When you spot the word "Given" in a line of the data below, copy that line.

____ Available data

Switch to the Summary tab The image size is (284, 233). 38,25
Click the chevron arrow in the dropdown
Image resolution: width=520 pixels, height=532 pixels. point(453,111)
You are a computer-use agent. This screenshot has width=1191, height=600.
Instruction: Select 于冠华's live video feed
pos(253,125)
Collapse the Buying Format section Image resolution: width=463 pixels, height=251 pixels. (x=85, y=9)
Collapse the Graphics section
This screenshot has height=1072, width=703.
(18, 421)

________
____ Available data

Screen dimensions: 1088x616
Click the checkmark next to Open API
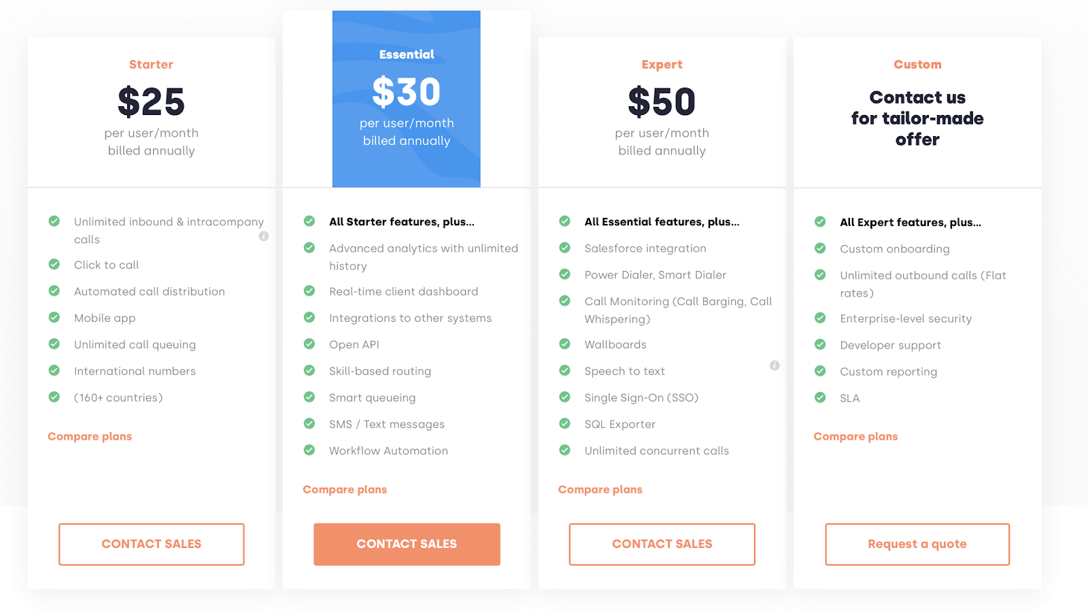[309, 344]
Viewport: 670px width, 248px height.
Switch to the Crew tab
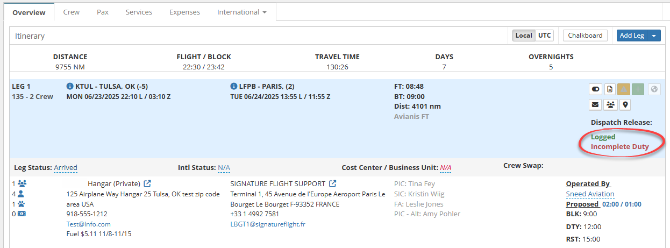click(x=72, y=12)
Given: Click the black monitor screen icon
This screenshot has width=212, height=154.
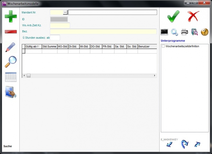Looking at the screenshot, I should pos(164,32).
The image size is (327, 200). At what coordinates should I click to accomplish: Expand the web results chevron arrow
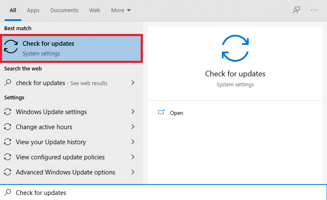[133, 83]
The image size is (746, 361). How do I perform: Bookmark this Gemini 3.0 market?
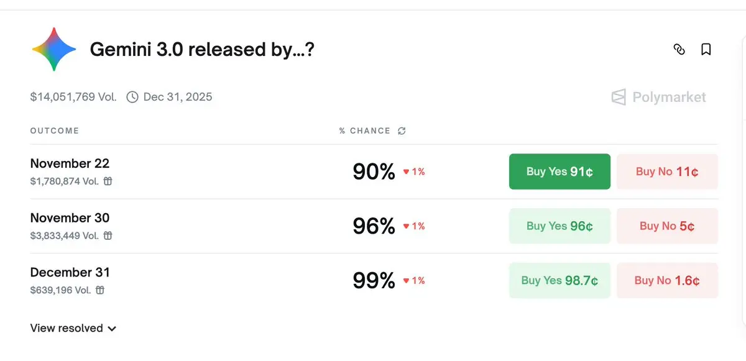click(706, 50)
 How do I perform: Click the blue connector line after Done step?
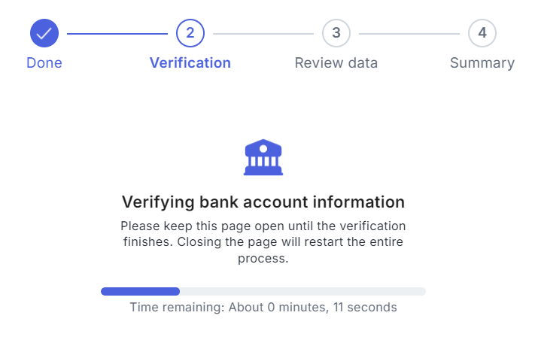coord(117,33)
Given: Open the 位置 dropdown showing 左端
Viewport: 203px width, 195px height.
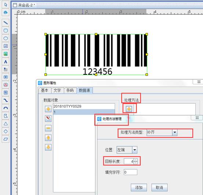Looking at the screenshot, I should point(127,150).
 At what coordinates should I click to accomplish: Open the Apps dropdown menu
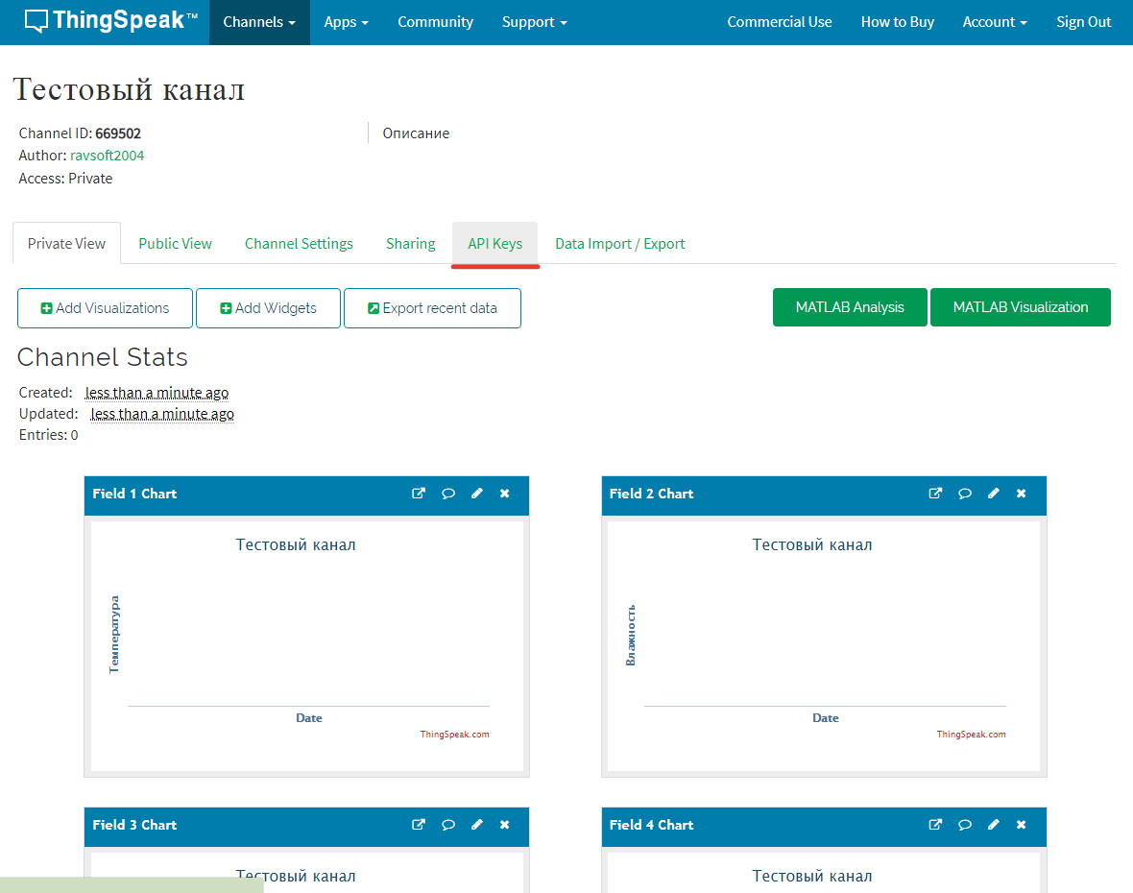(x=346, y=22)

________
____ Available data

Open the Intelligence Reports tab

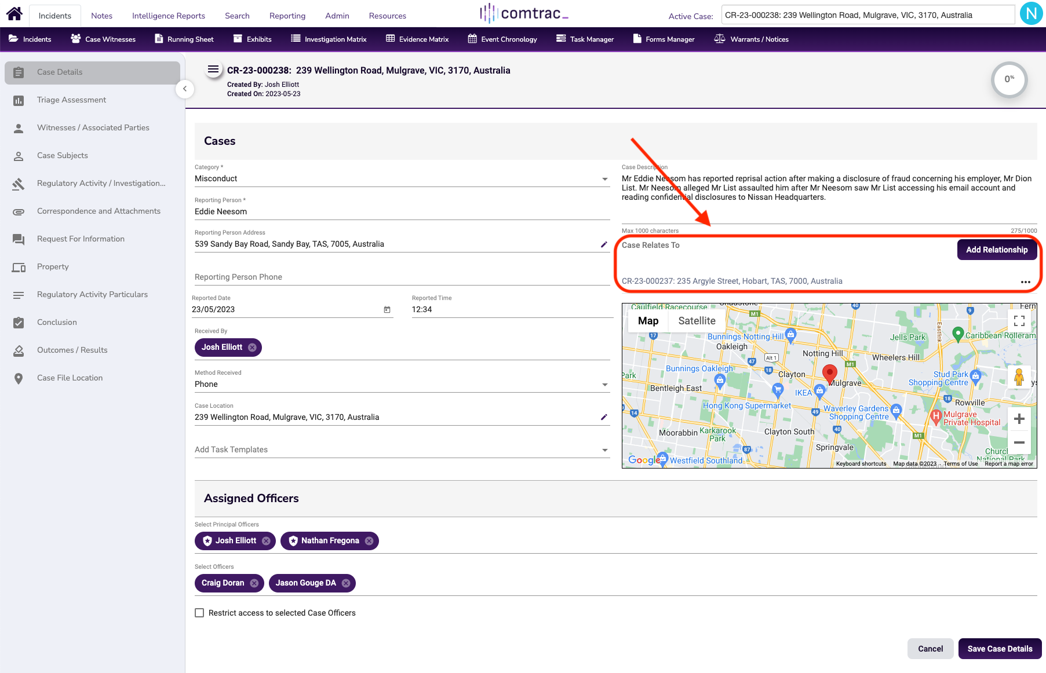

________

— Response to the task —
Given: Click the black monitor screen icon
Given: Open the 位置 dropdown showing 左端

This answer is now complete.